### [Prompt]
From the entries below, please output exactly the lines starting at the one containing "About Us (366, 1649)" and ending at the one containing "Sex Yourself (861, 1369)", both included.

====== Records ======

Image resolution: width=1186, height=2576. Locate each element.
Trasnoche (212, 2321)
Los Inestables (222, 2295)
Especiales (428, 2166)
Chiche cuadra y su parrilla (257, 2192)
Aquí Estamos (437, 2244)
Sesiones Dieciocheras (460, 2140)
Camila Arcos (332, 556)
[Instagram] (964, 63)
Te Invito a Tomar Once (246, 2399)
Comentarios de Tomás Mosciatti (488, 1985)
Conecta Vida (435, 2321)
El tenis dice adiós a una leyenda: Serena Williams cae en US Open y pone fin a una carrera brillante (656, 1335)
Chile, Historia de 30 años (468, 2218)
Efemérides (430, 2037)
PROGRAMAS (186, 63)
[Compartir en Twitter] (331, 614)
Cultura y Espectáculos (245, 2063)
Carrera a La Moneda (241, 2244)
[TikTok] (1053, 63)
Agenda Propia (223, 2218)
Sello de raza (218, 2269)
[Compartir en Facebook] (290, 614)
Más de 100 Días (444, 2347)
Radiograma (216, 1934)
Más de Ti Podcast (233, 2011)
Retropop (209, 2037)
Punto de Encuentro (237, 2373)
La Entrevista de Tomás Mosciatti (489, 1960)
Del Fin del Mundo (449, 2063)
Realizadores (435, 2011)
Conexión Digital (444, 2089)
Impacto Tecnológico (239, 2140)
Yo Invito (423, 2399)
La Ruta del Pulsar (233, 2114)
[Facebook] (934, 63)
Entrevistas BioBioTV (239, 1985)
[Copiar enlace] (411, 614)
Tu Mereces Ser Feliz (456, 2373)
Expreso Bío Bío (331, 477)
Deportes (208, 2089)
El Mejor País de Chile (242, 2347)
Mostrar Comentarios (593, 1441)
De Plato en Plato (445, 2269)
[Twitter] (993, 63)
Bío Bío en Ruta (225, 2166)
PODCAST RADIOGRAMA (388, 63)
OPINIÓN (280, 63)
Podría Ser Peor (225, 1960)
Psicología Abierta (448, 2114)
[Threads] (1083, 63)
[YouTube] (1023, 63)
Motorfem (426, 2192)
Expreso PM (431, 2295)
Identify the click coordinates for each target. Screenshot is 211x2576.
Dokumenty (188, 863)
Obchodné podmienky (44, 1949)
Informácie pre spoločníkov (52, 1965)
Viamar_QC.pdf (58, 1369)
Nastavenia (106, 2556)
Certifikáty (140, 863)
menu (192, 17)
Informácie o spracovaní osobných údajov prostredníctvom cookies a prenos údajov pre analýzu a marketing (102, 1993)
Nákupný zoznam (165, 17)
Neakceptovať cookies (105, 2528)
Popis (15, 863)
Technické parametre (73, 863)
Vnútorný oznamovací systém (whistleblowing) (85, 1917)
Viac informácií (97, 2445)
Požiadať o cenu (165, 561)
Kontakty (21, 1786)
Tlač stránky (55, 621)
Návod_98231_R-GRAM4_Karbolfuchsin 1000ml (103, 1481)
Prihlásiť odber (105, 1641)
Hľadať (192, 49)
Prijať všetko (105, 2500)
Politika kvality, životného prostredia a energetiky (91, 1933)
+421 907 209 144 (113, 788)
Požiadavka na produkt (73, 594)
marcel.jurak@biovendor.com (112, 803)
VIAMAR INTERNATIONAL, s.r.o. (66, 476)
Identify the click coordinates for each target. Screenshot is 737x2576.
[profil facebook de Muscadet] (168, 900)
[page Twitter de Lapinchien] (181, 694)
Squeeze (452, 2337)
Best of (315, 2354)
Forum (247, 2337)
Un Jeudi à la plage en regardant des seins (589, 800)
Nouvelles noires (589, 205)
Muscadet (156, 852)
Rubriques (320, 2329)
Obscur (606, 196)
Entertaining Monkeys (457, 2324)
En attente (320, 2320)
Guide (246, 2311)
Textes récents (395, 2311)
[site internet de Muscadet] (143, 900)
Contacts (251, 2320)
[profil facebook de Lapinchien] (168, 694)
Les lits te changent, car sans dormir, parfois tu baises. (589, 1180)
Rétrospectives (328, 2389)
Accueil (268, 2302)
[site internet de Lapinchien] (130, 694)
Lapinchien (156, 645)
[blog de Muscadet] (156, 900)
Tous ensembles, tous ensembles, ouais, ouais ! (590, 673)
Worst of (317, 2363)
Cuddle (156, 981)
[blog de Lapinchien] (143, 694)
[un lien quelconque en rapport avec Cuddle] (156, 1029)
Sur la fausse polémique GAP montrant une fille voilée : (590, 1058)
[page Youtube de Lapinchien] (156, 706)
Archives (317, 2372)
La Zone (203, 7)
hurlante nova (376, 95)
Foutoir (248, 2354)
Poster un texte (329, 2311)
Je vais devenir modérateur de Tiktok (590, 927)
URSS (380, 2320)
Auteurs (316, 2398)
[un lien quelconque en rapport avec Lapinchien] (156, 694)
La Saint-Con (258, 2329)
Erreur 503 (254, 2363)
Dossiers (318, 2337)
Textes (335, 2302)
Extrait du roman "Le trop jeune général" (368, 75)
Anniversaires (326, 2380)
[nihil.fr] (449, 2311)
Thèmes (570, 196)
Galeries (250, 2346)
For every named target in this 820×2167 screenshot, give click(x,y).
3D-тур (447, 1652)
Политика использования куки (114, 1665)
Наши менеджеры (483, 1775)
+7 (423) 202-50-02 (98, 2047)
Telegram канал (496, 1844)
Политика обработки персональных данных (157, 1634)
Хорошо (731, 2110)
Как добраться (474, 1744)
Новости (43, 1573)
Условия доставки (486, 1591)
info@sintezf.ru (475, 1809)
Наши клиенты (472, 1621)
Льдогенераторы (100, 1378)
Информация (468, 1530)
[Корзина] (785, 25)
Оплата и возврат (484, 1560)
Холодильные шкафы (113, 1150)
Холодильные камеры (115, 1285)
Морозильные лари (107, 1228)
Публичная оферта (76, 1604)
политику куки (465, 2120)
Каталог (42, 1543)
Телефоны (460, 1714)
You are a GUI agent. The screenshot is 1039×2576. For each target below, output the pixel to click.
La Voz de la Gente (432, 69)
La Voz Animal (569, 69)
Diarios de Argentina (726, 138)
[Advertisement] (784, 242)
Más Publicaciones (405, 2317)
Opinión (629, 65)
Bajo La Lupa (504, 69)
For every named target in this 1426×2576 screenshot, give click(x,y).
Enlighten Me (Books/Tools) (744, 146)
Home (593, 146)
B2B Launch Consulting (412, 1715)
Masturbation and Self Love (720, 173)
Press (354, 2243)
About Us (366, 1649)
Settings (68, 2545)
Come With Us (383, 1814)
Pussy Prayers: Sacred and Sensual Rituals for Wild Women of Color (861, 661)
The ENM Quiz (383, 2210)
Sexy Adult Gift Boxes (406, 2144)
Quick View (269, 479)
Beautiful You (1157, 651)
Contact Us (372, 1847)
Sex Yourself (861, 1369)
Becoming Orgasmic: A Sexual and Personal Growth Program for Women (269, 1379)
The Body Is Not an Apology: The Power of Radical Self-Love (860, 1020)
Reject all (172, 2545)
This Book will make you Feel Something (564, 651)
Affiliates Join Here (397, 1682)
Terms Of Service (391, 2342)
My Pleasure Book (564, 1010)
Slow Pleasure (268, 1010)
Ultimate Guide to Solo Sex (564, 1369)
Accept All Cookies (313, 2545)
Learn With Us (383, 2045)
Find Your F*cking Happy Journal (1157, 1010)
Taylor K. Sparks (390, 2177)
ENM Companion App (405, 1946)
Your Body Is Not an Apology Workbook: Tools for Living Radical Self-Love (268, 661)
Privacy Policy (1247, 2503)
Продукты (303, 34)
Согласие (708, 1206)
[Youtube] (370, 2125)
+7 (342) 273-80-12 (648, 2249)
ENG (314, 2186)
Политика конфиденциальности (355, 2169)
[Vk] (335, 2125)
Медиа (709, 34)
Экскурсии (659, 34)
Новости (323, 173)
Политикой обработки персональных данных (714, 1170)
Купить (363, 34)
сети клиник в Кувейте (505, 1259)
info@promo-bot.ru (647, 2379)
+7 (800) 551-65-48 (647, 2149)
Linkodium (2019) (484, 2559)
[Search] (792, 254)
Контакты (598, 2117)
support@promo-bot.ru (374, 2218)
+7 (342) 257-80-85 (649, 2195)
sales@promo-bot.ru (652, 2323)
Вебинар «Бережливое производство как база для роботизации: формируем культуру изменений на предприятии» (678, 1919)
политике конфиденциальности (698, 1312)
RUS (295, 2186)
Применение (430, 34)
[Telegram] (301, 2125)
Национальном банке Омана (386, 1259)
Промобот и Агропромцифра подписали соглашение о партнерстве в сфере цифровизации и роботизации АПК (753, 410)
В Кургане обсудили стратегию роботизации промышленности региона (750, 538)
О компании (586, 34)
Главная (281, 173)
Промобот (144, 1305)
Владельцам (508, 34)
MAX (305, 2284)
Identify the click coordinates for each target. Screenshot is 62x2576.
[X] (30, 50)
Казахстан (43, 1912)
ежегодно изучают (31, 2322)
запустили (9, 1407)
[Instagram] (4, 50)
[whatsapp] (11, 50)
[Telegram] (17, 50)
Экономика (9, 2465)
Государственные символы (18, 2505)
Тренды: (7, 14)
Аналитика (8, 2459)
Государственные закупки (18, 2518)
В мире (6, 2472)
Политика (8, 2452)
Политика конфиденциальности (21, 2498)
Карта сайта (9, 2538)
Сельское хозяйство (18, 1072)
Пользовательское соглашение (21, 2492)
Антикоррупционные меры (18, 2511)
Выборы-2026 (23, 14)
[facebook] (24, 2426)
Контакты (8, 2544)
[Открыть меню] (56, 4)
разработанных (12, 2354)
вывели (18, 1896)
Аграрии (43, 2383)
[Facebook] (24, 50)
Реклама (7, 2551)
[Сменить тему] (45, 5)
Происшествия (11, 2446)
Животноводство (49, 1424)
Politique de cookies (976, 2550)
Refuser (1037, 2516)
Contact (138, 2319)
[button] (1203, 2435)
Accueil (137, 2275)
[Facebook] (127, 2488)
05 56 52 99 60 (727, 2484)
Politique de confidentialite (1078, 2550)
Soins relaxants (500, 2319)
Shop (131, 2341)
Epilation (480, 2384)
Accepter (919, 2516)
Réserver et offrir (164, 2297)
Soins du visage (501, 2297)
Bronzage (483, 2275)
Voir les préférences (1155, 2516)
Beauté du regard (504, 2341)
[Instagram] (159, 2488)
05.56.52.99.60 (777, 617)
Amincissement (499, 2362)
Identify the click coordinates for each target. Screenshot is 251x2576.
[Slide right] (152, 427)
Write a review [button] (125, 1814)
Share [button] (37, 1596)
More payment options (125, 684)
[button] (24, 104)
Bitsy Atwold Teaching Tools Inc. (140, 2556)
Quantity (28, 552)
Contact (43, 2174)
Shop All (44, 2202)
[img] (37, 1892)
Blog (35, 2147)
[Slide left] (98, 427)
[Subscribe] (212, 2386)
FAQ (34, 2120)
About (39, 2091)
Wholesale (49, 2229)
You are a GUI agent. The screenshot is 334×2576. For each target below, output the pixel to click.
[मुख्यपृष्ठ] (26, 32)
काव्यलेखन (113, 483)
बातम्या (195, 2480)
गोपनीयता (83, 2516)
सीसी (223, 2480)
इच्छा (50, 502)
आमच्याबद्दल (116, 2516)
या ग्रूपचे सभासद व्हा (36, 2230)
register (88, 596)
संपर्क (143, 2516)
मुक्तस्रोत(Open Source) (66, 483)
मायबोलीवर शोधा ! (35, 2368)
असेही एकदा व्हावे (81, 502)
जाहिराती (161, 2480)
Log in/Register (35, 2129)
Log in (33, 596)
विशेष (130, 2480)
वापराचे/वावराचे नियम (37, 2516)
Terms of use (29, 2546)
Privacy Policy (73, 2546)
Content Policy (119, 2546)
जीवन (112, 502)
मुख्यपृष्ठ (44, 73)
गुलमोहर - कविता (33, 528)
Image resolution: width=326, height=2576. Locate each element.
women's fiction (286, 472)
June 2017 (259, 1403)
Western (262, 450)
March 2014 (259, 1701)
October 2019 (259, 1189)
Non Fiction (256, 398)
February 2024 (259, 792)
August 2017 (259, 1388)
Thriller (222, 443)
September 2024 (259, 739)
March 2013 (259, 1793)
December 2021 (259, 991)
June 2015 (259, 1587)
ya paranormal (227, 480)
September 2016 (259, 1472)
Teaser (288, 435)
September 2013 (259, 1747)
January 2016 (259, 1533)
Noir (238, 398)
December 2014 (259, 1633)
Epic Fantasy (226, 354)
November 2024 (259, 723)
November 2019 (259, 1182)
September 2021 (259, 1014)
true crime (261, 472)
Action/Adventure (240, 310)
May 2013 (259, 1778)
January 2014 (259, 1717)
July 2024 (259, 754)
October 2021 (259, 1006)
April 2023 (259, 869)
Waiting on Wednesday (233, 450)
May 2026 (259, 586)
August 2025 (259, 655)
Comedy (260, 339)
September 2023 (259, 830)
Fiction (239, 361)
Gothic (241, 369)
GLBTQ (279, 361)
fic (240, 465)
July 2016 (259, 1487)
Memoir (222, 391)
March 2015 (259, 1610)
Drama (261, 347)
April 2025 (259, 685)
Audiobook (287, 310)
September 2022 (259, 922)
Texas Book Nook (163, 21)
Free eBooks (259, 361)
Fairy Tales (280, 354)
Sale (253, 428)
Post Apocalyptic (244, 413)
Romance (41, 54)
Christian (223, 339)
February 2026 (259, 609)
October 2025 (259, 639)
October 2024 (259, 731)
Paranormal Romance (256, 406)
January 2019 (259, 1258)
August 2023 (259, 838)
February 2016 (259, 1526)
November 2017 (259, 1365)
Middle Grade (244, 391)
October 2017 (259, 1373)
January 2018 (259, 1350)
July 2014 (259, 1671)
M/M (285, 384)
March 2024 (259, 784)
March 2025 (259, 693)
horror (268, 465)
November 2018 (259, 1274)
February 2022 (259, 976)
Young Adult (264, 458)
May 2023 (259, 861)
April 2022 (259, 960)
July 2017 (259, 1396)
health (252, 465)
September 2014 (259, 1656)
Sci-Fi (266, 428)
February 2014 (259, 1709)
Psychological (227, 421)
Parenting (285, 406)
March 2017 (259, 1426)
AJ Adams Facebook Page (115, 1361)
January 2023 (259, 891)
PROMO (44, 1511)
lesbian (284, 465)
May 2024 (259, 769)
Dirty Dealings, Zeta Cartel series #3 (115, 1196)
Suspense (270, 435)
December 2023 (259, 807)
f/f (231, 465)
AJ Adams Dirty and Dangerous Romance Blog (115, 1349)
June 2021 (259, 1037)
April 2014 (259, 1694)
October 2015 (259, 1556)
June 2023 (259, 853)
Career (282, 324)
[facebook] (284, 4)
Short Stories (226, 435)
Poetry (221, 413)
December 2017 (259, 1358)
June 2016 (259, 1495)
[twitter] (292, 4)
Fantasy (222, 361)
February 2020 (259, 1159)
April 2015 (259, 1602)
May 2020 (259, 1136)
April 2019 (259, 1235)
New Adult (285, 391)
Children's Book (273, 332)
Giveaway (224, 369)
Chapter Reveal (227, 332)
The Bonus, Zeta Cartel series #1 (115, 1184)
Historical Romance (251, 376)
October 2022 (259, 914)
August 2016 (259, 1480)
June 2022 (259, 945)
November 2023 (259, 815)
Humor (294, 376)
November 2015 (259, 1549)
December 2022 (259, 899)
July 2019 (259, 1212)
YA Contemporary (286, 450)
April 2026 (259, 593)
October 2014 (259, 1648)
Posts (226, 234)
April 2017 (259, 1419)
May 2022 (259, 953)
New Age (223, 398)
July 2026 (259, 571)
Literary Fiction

======

### [Expected answer]
About Us (366, 1649)
Settings (68, 2545)
Come With Us (383, 1814)
Pussy Prayers: Sacred and Sensual Rituals for Wild Women of Color (861, 661)
The ENM Quiz (383, 2210)
Sexy Adult Gift Boxes (406, 2144)
Quick View (269, 479)
Beautiful You (1157, 651)
Contact Us (372, 1847)
Sex Yourself (861, 1369)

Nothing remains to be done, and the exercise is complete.